4. Separating Emotion from Performance
With social platforms offering immediate feedback, it’s important to separate the emotional side of running a creative business online. When your work is personal, it’s easy to take performance numbers to heart. Separating emotion from results helps you stay consistent and make thoughtful decisions, rather than getting stuck in a rut because a post didn’t perform.
WHY IT WORKS
A strong brand is only part of the big picture, how you manage your business day-to-day is what drives results.
Strengths
Clear and distinctive brand identity
A recognisable mix of humour, feminism and traditional craft.
Adaptability
Willingness to evolve alongside platforms and audience behaviour.
Balanced business model
Combining handmade creativity with scalable wholesale.
Patience with performance
Understanding that success doesn’t always happen instantly.
Emotional resilience
Ability to separate personal attachment from business decisions.

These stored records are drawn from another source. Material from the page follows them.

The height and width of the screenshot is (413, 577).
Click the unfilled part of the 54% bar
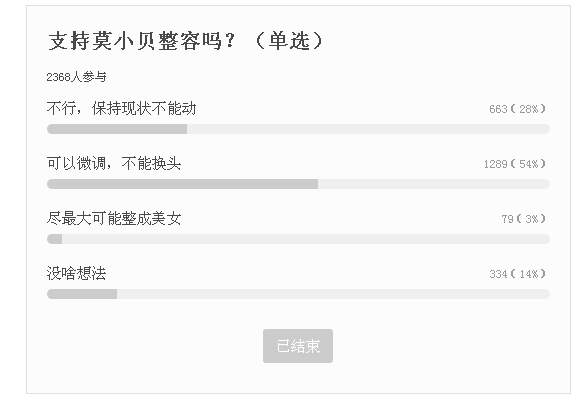(434, 184)
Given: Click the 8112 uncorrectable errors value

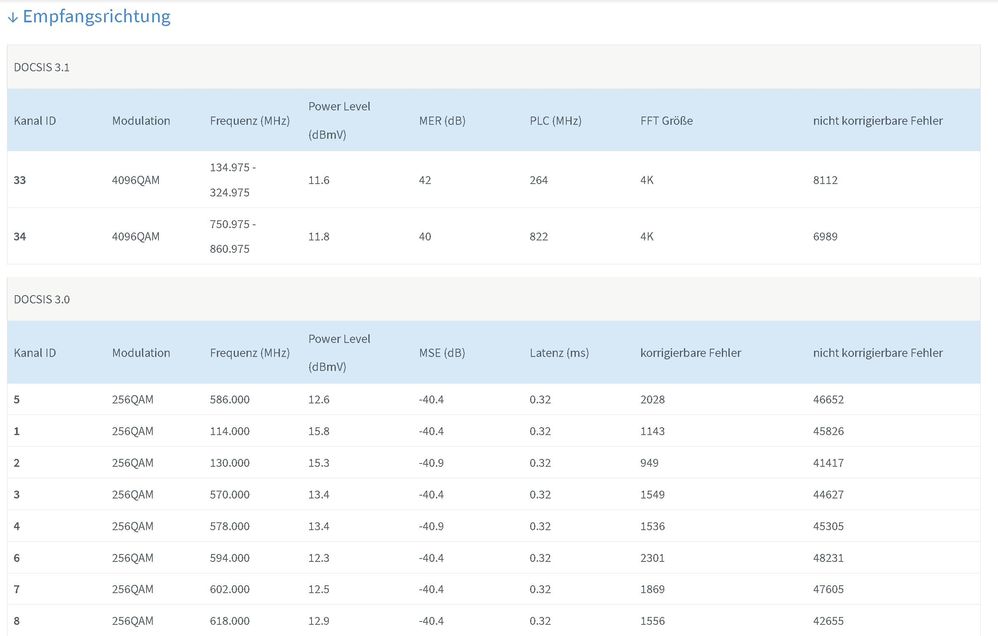Looking at the screenshot, I should click(825, 180).
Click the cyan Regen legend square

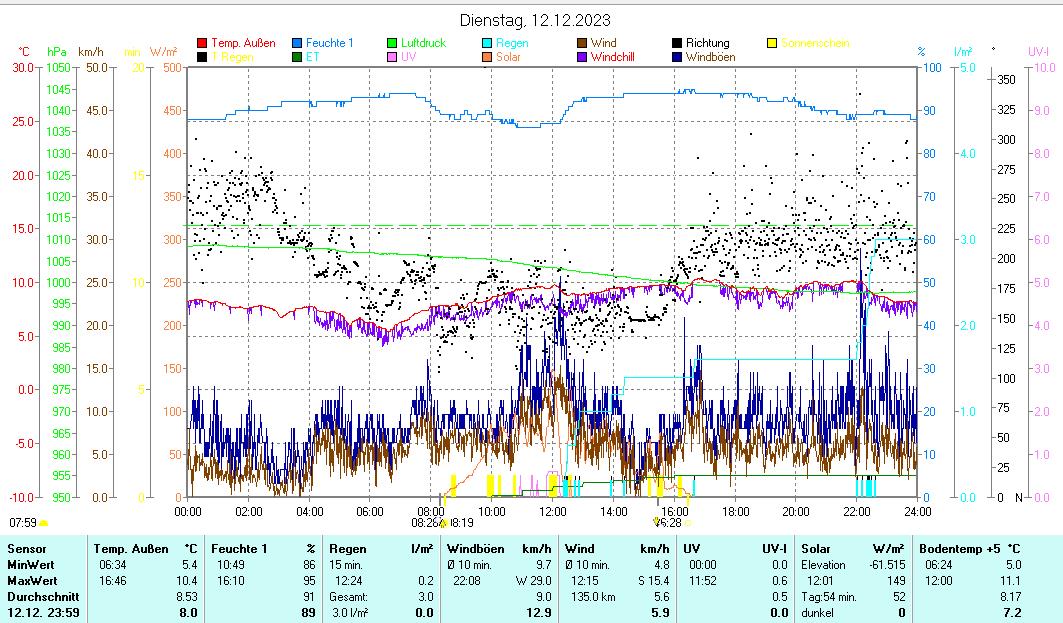pyautogui.click(x=486, y=43)
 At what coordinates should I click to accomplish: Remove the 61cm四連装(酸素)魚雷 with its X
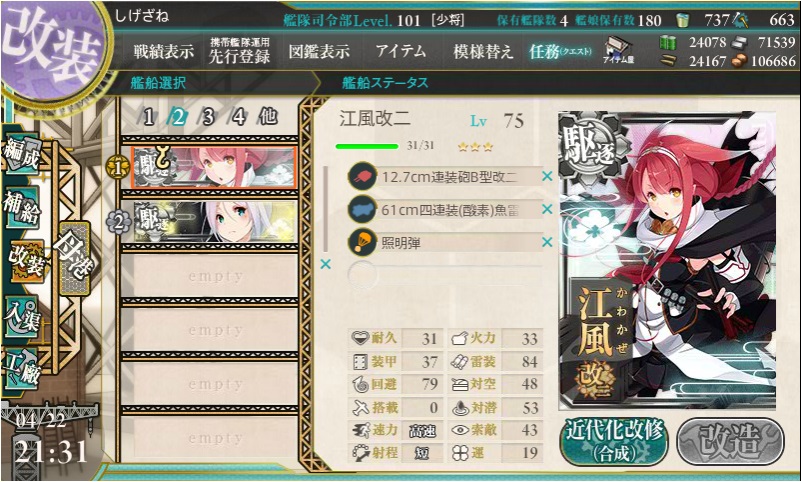[547, 209]
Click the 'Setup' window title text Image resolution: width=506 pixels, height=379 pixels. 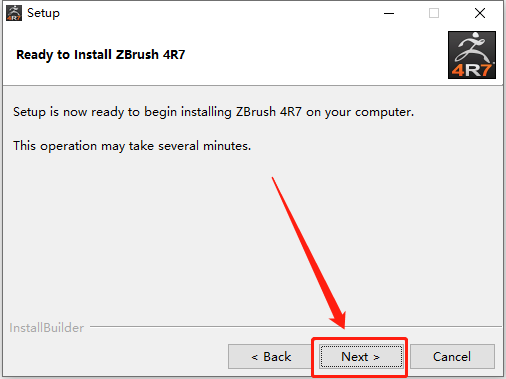(43, 13)
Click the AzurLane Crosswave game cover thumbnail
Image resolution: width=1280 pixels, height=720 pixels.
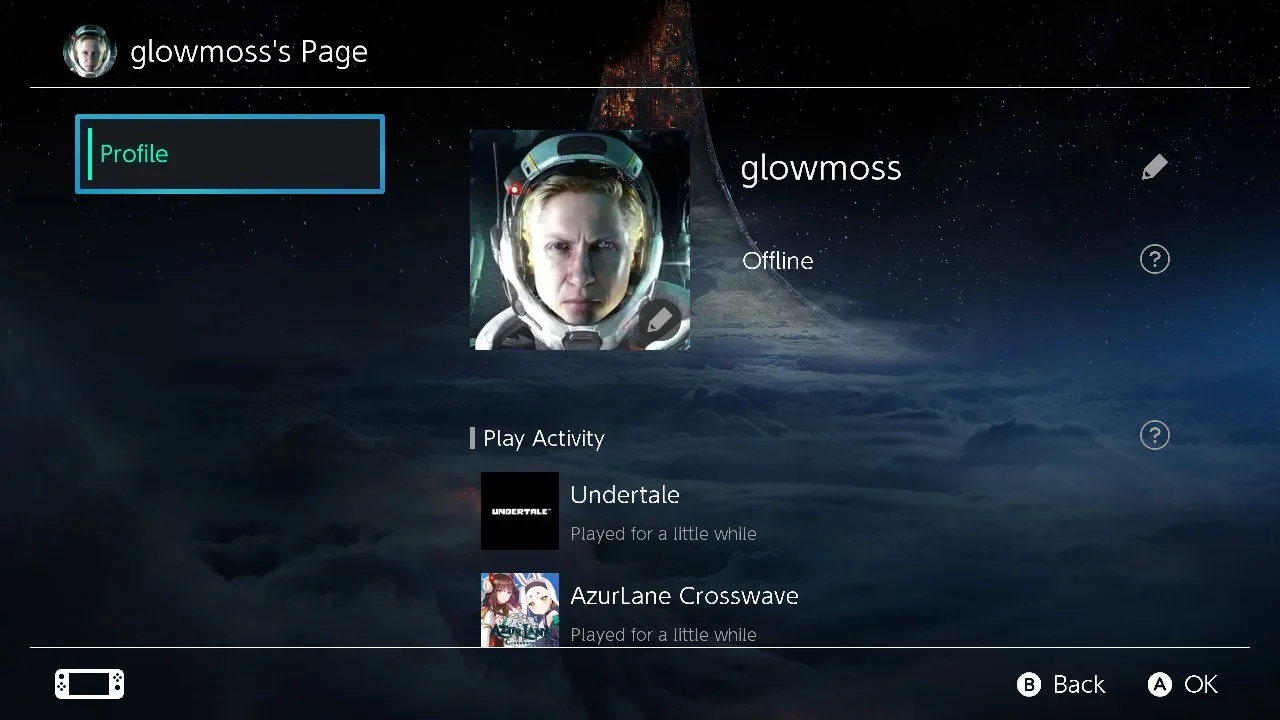[520, 610]
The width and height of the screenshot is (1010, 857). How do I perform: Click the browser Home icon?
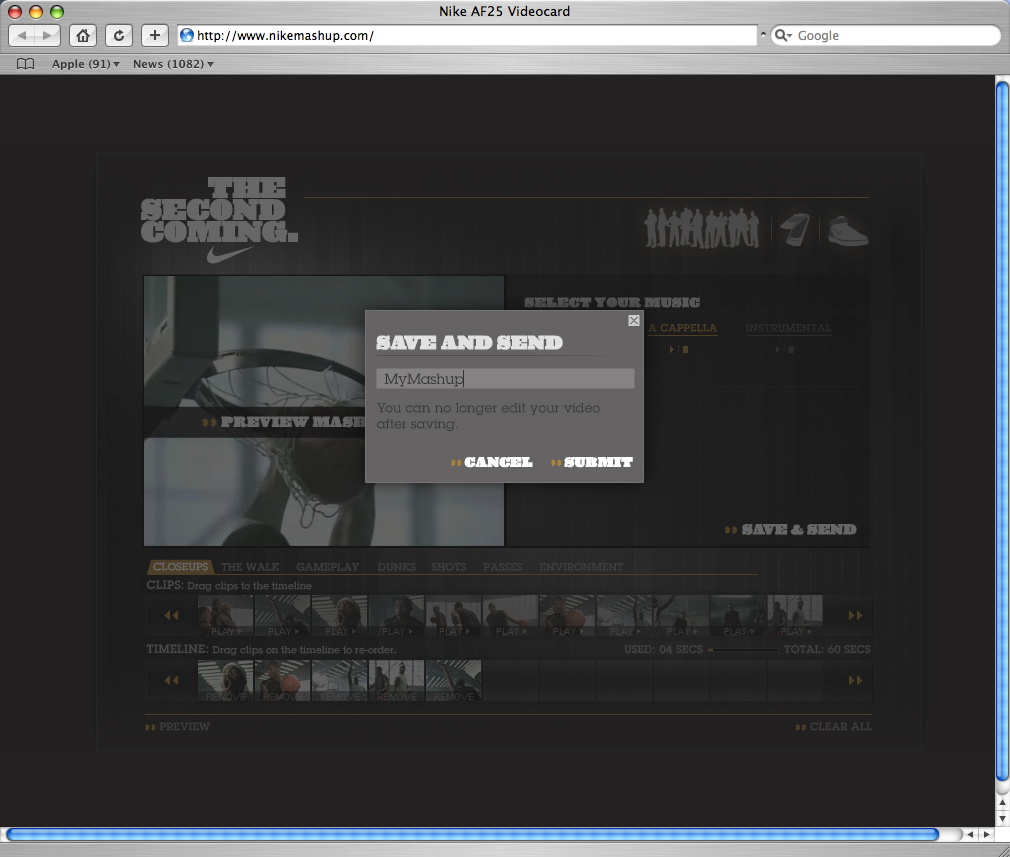[83, 35]
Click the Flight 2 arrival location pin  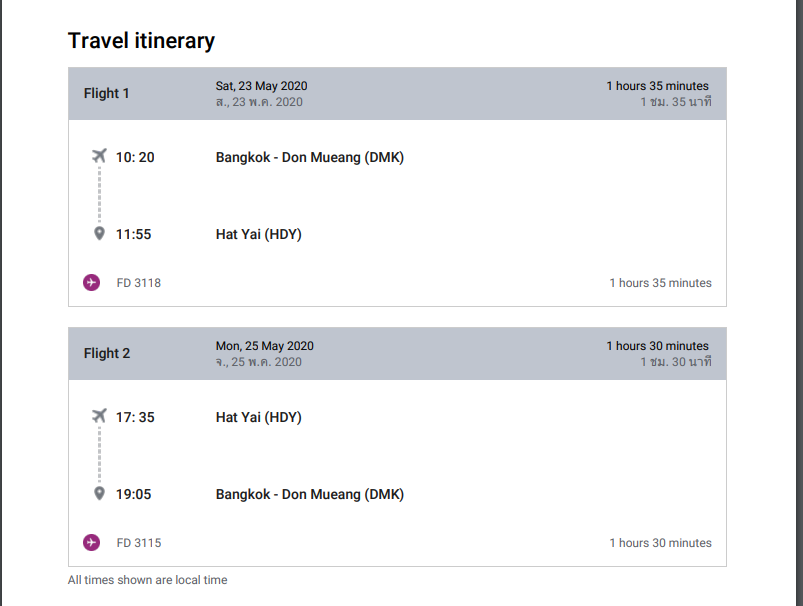[99, 494]
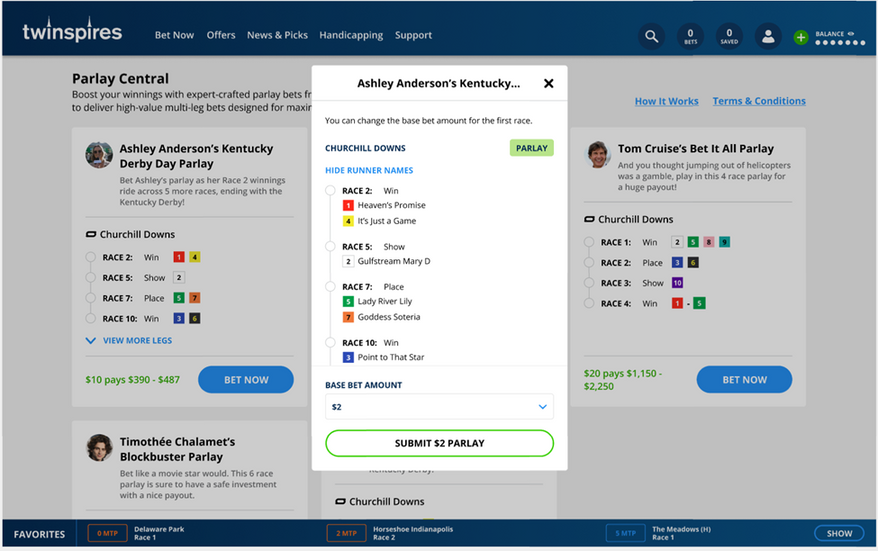Open the Saved bets counter icon
Image resolution: width=878 pixels, height=551 pixels.
[x=729, y=37]
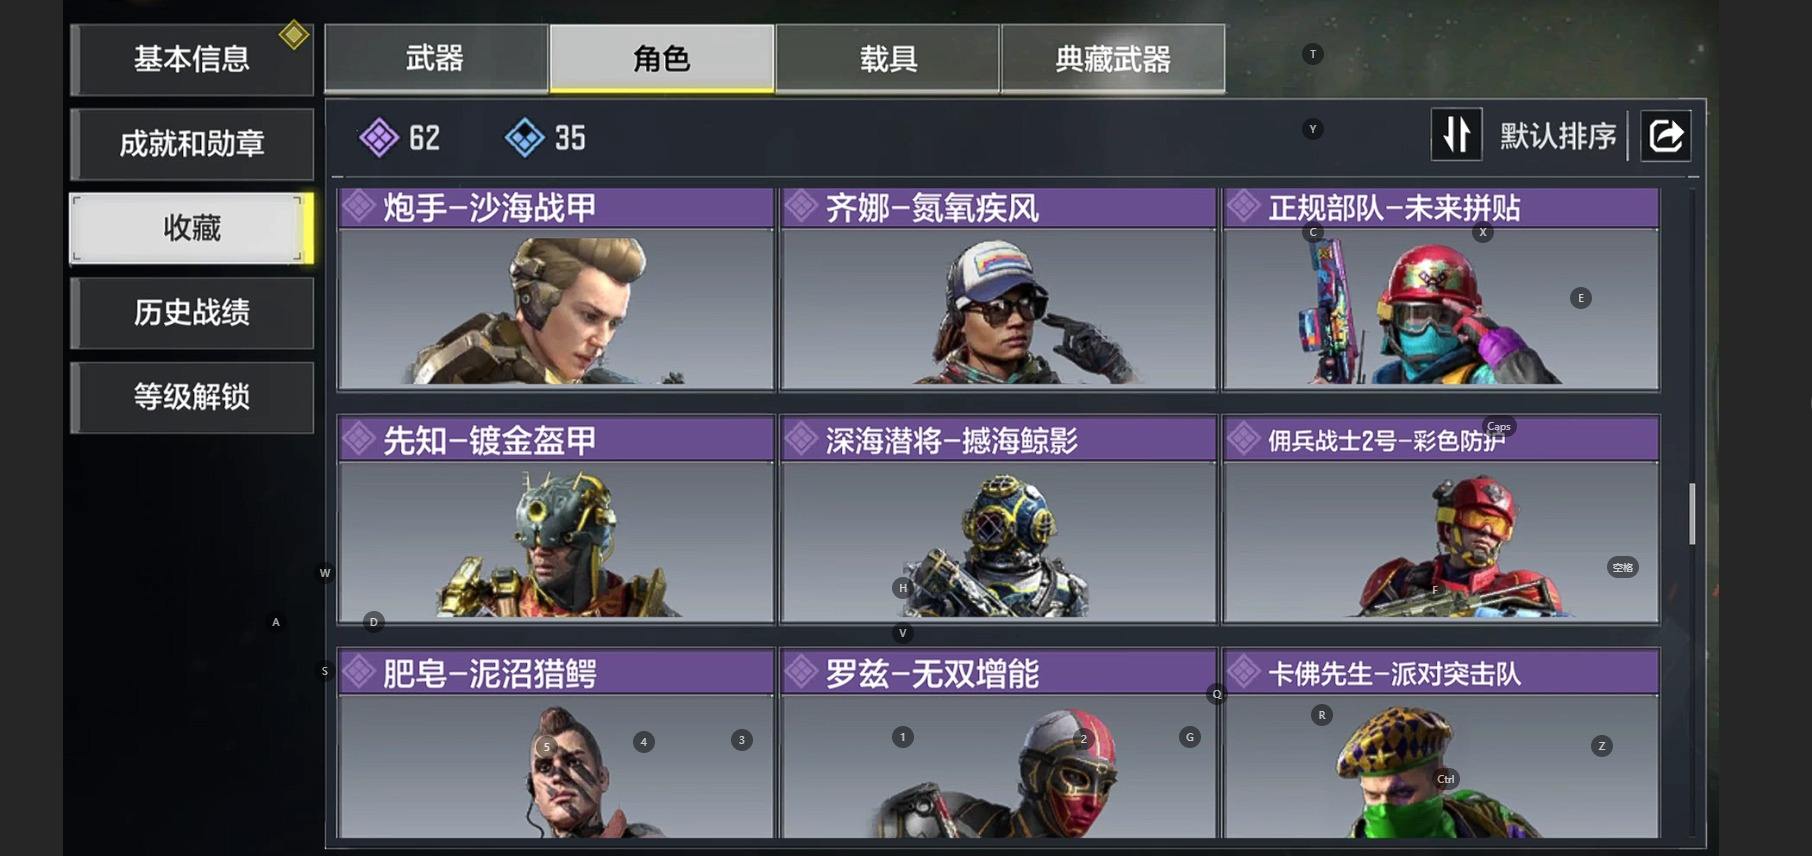Click the sort order arrows icon
This screenshot has width=1812, height=856.
point(1456,135)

What Businesses Can Learn From This
One of the biggest lessons from Dick and Leigh’s journey is the importance of detachment in creative work. When everything feels personal, it becomes harder to make clear decisions, especially when something doesn’t perform as expected.
By treating products and content as experiments rather than final outcomes, it creates space for growth. Not everything needs to succeed immediately, and often the strongest performers are the ones that take time to build momentum.
Platforms, audiences, and trends are constantly shifting, and the brands that succeed are the ones that move with them rather than resisting change.
KEY TAKEAWAYS
Building a successful creative business isn’t about instant wins, it’s about consistency, adaptability, and resilience.
Dick and Leigh show that by staying flexible, separating emotion from performance and giving ideas time to grow.
Their story highlights the importance of pairing creativity with structure. A strong creative vision is essential, but so is understanding the systems that support it.